That was going to be in the omnibus bill. Well, as we know, we did not have an omnibus spending bill. So the talks were bicameral and bipartisan. They were difficult talks and we hammered out an agreement and we had a compromise. I got some of what I wanted and I lost some of what I wanted. But that is the nature of compromise. So with an exception, which I will explain shortly, the amendment I have just offered is what was agreed upon in December. No more money, not adding any money. But we are changing some of the accounts to better represent what we decided, both bicameral and bipartisan, should be priorities. That is the amendment I am offering. Again, I repeat, it is what we decided upon in December in terms of what our priorities ought to be. If we just go with Labor-H in a CR, all of that is wiped out. So what I am proposing to replace that is the autopilot version with a detailed bipartisan compromise.

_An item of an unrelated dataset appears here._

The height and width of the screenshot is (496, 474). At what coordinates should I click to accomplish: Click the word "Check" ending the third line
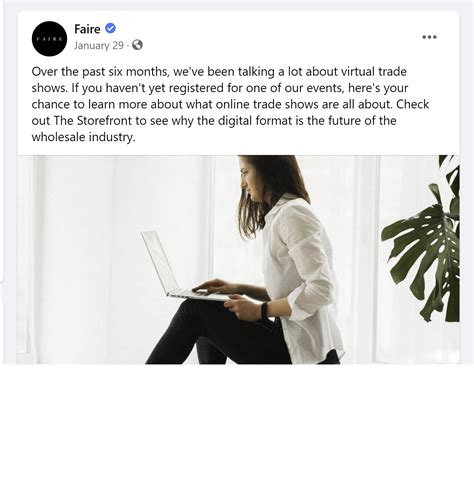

I want to emphasize this point. This amendment is not my Labor-HHS bill. Now, obviously if I had my druthers, I would have spent dollars as I wanted them to be spent. But compromise does not work that way. This amendment includes the priorities from the other side of the aisle and from the other side of the Capitol. It was a give and take. Even though there are things in the amendment I would like to change, it is vastly superior--vastly superior--to putting all of these programs on autopilot and doing this year exactly what we did last year and the year before, because we were on autopilot last year too.

Let me point out two things that are different in this amendment than what was in December. I said it was the same but there are two things different. The agreement we hammered out in December, with Republicans and Democrats in the Senate, Republicans and Democrats in the House Appropriations Committee, included money for the Affordable Care Act, for ObamaCare. This amendment I am offering today took that out, just took it out. Even though we had agreed upon $513 million for that in December, this is not in my amendment. I want to make that clear.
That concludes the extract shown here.